_RECORDED INFORMATION_
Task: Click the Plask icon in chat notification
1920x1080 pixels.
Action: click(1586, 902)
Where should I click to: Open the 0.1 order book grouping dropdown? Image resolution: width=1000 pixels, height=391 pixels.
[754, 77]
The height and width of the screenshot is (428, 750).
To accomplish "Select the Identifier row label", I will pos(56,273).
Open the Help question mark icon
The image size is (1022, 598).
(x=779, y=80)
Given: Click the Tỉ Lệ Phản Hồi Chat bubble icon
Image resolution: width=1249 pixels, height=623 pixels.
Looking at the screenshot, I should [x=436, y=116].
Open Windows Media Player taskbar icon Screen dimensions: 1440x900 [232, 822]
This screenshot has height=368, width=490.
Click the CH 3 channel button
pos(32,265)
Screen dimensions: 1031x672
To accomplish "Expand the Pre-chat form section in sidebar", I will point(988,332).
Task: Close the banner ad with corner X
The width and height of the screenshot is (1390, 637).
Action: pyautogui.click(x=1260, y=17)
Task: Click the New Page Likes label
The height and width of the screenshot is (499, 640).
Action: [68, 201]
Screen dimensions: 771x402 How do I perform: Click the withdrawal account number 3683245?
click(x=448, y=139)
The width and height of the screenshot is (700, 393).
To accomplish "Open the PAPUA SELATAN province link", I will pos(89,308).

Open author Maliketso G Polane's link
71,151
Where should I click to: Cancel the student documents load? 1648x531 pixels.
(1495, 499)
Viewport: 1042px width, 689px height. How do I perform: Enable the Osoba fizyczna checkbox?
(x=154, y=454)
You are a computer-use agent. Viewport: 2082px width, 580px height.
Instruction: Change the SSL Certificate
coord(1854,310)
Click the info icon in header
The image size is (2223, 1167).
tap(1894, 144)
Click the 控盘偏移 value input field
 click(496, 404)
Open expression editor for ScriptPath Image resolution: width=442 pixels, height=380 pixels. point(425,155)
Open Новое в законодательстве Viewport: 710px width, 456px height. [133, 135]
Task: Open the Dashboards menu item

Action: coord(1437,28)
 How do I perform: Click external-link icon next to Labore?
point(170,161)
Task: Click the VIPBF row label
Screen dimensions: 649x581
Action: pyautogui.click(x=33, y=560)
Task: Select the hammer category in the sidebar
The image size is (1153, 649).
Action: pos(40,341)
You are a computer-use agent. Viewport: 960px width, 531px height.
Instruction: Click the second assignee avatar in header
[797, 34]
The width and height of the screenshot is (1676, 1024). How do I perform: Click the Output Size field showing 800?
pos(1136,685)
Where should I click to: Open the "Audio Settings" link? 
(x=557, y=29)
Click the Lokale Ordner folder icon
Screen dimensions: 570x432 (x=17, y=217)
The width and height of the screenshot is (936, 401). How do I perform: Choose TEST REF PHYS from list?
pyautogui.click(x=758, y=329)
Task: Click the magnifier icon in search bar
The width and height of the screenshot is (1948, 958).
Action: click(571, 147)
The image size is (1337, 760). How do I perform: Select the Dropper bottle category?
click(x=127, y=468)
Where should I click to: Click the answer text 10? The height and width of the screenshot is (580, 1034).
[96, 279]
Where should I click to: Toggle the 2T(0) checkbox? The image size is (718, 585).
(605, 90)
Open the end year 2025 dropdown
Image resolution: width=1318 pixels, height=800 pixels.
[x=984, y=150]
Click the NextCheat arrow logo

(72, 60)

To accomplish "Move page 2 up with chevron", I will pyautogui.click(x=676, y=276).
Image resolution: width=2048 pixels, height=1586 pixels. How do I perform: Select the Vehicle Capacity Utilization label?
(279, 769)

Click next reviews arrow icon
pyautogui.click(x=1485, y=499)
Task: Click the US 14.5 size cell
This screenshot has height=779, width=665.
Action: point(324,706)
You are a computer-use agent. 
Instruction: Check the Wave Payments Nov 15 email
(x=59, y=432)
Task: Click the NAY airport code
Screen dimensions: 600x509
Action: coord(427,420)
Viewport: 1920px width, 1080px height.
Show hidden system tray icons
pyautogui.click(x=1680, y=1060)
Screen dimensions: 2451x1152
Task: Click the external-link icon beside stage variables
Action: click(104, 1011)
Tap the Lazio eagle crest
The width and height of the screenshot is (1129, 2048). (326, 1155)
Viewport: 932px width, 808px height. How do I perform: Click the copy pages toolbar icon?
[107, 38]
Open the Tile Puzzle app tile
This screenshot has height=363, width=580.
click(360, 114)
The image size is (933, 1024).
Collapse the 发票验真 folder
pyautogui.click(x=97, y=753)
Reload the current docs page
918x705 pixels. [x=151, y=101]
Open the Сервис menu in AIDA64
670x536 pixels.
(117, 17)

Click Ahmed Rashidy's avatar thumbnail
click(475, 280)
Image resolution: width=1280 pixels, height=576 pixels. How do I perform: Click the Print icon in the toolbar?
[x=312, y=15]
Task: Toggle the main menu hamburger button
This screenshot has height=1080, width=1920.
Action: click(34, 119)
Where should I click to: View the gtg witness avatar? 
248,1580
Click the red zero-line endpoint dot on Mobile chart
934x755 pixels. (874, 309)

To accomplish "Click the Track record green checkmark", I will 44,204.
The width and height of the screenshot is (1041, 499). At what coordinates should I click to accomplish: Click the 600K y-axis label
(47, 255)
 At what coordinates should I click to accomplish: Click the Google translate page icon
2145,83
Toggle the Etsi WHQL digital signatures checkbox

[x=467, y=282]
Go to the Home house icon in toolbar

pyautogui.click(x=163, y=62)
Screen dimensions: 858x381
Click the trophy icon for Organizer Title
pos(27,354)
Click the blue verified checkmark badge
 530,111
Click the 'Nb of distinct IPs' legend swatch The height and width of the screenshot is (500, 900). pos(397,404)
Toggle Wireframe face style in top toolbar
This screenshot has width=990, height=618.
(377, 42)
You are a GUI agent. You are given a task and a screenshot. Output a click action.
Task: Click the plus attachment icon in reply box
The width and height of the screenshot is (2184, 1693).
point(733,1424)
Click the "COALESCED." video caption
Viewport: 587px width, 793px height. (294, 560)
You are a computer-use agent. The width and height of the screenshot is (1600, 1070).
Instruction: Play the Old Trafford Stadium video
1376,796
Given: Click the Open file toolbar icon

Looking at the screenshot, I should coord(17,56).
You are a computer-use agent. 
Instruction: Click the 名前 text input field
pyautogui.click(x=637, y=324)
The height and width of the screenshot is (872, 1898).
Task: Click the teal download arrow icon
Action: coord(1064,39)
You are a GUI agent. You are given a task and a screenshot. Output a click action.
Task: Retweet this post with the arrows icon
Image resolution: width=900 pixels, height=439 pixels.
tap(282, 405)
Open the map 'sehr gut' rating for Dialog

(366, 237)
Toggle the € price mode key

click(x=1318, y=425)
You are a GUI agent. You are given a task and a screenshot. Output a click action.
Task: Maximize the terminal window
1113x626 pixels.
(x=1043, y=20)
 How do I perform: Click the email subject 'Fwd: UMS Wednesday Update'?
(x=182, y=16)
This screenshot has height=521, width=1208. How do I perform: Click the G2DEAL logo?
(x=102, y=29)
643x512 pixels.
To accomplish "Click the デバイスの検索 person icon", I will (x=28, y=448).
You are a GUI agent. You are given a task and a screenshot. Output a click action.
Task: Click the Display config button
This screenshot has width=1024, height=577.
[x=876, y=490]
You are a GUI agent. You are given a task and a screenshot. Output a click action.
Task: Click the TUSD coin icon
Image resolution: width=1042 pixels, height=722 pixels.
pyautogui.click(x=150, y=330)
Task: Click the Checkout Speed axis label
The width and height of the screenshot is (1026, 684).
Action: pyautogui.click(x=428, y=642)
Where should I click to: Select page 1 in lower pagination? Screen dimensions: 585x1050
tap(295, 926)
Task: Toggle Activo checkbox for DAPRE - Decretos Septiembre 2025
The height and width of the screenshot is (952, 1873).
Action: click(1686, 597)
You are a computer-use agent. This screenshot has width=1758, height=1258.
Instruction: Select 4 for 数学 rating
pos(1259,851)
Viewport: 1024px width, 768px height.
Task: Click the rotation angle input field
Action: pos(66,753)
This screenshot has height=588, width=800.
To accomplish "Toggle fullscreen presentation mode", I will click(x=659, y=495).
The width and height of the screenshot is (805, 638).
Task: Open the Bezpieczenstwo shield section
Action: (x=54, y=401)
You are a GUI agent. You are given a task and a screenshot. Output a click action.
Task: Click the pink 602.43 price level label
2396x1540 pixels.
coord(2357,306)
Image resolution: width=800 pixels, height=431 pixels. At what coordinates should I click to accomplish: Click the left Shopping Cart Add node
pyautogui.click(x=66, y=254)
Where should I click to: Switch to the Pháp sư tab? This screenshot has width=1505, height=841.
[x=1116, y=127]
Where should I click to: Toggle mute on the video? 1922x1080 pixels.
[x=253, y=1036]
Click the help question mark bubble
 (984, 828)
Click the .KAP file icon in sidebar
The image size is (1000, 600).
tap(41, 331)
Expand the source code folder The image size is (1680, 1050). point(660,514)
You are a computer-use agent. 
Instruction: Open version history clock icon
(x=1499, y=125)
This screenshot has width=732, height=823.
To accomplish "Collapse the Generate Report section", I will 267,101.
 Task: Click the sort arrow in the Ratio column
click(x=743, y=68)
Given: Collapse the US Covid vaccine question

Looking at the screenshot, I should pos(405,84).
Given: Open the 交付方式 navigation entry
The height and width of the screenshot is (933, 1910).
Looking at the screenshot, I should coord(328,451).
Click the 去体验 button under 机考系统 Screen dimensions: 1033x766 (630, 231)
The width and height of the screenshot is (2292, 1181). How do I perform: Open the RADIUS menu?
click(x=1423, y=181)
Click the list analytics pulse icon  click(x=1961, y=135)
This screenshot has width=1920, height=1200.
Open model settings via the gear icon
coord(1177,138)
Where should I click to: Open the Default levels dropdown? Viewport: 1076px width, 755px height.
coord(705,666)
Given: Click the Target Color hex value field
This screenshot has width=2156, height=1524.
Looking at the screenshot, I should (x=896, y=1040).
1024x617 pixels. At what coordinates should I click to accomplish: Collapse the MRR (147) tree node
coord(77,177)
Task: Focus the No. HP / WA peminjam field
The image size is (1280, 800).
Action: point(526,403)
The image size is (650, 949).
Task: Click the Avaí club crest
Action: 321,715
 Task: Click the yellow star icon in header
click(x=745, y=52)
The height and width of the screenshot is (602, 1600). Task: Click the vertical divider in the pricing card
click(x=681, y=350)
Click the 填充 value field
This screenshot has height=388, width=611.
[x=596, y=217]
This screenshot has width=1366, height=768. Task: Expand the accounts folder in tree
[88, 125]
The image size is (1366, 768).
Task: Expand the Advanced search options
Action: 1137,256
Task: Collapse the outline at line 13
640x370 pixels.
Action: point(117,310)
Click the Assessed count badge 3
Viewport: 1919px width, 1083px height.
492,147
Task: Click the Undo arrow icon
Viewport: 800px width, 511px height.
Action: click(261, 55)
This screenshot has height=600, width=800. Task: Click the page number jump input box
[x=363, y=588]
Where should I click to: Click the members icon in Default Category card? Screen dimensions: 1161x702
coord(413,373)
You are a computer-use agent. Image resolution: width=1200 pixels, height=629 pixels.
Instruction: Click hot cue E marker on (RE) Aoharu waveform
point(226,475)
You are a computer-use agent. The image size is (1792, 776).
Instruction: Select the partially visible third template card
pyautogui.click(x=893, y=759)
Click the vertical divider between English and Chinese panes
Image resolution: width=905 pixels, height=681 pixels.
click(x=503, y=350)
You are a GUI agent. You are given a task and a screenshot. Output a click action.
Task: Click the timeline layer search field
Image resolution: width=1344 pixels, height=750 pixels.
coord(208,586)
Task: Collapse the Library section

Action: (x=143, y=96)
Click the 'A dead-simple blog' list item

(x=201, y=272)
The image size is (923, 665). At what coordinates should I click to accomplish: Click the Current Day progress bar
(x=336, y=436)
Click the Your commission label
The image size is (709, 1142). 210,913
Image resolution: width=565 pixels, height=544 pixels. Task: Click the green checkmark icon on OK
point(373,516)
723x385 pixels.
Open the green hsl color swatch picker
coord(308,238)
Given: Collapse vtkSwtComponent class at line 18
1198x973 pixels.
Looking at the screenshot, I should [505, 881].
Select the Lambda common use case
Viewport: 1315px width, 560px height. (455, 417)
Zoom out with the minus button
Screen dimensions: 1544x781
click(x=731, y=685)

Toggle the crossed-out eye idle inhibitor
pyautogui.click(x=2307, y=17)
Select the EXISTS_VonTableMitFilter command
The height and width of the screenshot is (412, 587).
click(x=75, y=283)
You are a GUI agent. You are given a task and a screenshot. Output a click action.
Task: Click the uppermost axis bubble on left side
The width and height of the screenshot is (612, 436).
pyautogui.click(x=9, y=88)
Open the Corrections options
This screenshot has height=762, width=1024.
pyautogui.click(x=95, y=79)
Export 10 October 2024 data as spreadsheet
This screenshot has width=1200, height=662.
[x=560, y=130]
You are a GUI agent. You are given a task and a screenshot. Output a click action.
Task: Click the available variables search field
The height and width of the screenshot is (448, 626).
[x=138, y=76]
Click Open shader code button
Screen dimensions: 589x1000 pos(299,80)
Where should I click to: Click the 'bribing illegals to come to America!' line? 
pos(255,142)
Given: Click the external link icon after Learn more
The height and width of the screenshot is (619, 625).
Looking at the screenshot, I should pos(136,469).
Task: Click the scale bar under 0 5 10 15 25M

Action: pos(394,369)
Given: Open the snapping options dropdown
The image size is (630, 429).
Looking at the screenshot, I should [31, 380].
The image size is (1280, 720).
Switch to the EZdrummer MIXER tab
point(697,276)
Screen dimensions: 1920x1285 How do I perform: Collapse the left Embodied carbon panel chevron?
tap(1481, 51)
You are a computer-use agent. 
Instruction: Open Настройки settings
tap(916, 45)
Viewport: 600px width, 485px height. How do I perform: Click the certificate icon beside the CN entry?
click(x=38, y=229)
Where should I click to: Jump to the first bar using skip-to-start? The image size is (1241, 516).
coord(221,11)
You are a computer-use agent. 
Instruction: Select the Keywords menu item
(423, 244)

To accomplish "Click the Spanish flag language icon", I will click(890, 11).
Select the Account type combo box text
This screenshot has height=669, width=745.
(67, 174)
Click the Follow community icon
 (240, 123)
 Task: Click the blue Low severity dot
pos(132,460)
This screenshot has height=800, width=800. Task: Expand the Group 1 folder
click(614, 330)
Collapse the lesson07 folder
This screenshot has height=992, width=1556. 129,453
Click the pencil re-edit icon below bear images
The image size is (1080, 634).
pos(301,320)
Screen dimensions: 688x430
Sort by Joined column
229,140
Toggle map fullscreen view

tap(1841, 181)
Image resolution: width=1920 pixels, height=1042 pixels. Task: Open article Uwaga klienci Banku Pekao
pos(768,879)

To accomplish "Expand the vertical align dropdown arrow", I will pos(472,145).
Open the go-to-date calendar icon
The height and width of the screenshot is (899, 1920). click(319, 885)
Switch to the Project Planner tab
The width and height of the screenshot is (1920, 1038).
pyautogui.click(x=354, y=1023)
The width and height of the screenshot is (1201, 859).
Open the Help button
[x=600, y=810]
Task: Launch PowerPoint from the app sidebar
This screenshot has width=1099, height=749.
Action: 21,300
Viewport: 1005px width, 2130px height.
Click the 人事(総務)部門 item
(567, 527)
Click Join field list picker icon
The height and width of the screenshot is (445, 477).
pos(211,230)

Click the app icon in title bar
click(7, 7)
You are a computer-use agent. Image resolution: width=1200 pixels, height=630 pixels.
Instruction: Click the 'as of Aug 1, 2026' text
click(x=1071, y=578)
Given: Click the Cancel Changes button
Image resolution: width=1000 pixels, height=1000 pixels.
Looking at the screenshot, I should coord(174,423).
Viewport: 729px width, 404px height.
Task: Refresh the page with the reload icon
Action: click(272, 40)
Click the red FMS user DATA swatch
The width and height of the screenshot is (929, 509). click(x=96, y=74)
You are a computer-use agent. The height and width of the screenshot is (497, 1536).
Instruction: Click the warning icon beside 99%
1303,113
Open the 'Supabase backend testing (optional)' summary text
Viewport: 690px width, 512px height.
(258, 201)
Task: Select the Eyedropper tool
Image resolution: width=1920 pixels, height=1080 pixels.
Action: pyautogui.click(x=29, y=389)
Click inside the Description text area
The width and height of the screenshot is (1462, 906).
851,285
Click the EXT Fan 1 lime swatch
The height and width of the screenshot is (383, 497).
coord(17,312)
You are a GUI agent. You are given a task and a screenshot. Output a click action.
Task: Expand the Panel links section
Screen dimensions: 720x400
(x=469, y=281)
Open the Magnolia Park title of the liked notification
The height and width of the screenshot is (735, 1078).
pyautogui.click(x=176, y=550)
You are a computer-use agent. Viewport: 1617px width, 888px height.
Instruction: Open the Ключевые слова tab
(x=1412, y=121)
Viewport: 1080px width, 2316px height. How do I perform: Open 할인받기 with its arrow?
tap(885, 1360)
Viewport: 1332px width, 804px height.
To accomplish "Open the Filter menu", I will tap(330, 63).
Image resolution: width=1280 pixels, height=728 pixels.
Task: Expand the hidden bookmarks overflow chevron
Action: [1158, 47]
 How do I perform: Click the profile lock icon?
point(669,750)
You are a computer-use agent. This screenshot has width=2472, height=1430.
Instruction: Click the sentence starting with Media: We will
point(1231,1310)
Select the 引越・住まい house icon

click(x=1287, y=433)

_TASK PROMPT_
Please rewrite the listing from the line with "723x385 pixels." up to and including the line with "pyautogui.click(x=2307, y=17)", substituting "zoom-out button" for "minus button" and leaving everything else unchanged.

_TASK RESPONSE_
723x385 pixels.
Open the green hsl color swatch picker
coord(308,238)
Given: Collapse vtkSwtComponent class at line 18
1198x973 pixels.
Looking at the screenshot, I should [505, 881].
Select the Lambda common use case
Viewport: 1315px width, 560px height. (455, 417)
Zoom out with the zoom-out button
Screen dimensions: 1544x781
click(x=731, y=685)

Toggle the crossed-out eye idle inhibitor
pyautogui.click(x=2307, y=17)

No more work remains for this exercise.